> Task directions
Nothing may be dropped or added when the entries below are copied.

> Data provided
"""
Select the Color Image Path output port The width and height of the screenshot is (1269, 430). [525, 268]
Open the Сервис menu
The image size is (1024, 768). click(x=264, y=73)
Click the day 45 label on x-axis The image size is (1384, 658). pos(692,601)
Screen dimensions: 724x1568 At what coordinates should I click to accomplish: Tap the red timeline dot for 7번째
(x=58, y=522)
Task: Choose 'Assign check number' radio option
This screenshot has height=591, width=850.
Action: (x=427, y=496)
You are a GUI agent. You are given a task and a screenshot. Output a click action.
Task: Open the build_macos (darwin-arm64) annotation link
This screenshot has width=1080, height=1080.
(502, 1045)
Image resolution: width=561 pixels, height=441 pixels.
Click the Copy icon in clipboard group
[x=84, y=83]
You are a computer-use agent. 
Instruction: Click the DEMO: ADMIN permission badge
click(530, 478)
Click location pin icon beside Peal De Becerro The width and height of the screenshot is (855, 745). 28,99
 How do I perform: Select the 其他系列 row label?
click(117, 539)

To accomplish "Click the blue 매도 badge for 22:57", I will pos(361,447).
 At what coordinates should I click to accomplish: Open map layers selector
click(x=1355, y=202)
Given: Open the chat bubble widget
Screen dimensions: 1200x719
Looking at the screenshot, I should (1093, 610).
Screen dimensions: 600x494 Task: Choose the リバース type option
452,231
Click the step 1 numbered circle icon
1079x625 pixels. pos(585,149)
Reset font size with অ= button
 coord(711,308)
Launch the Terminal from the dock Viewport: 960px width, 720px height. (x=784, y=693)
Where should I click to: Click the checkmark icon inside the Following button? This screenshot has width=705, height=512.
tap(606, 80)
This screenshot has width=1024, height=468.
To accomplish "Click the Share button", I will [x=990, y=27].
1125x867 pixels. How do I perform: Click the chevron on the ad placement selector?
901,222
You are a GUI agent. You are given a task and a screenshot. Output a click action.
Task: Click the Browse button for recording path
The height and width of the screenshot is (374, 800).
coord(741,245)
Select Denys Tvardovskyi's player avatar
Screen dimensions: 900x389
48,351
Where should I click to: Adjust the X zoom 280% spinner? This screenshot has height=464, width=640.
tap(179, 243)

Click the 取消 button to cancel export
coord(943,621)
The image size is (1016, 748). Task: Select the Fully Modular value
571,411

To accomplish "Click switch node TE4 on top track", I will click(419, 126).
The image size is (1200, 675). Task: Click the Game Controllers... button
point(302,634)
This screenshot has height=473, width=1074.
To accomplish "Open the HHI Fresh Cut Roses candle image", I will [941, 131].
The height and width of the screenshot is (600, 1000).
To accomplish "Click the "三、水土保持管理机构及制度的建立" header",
"""
> Exercise response
Select the Color Image Path output port The width and height of the screenshot is (1269, 430). [525, 268]
Open the Сервис menu
The image size is (1024, 768). click(x=264, y=73)
Click the day 45 label on x-axis The image size is (1384, 658). pos(692,601)
Screen dimensions: 724x1568 At what coordinates should I click to accomplish: Tap the red timeline dot for 7번째
(x=58, y=522)
Task: Choose 'Assign check number' radio option
This screenshot has height=591, width=850.
Action: (x=427, y=496)
You are a GUI agent. You are given a task and a screenshot. Output a click action.
Task: Open the build_macos (darwin-arm64) annotation link
This screenshot has width=1080, height=1080.
(502, 1045)
Image resolution: width=561 pixels, height=441 pixels.
Click the Copy icon in clipboard group
[x=84, y=83]
You are a computer-use agent. 
Instruction: Click the DEMO: ADMIN permission badge
click(530, 478)
Click location pin icon beside Peal De Becerro The width and height of the screenshot is (855, 745). 28,99
 How do I perform: Select the 其他系列 row label?
click(117, 539)

To accomplish "Click the blue 매도 badge for 22:57", I will pos(361,447).
 At what coordinates should I click to accomplish: Open map layers selector
click(x=1355, y=202)
Given: Open the chat bubble widget
Screen dimensions: 1200x719
Looking at the screenshot, I should (1093, 610).
Screen dimensions: 600x494 Task: Choose the リバース type option
452,231
Click the step 1 numbered circle icon
1079x625 pixels. pos(585,149)
Reset font size with অ= button
 coord(711,308)
Launch the Terminal from the dock Viewport: 960px width, 720px height. (x=784, y=693)
Where should I click to: Click the checkmark icon inside the Following button? This screenshot has width=705, height=512.
tap(606, 80)
This screenshot has width=1024, height=468.
To accomplish "Click the Share button", I will [x=990, y=27].
1125x867 pixels. How do I perform: Click the chevron on the ad placement selector?
901,222
You are a GUI agent. You are given a task and a screenshot. Output a click action.
Task: Click the Browse button for recording path
The height and width of the screenshot is (374, 800).
coord(741,245)
Select Denys Tvardovskyi's player avatar
Screen dimensions: 900x389
48,351
Where should I click to: Adjust the X zoom 280% spinner? This screenshot has height=464, width=640.
tap(179, 243)

Click the 取消 button to cancel export
coord(943,621)
The image size is (1016, 748). Task: Select the Fully Modular value
571,411

To accomplish "Click switch node TE4 on top track", I will click(419, 126).
The image size is (1200, 675). Task: Click the Game Controllers... button
point(302,634)
This screenshot has height=473, width=1074.
To accomplish "Open the HHI Fresh Cut Roses candle image", I will [941, 131].
The height and width of the screenshot is (600, 1000).
To accomplish "Click the "三、水土保持管理机构及制度的建立" header",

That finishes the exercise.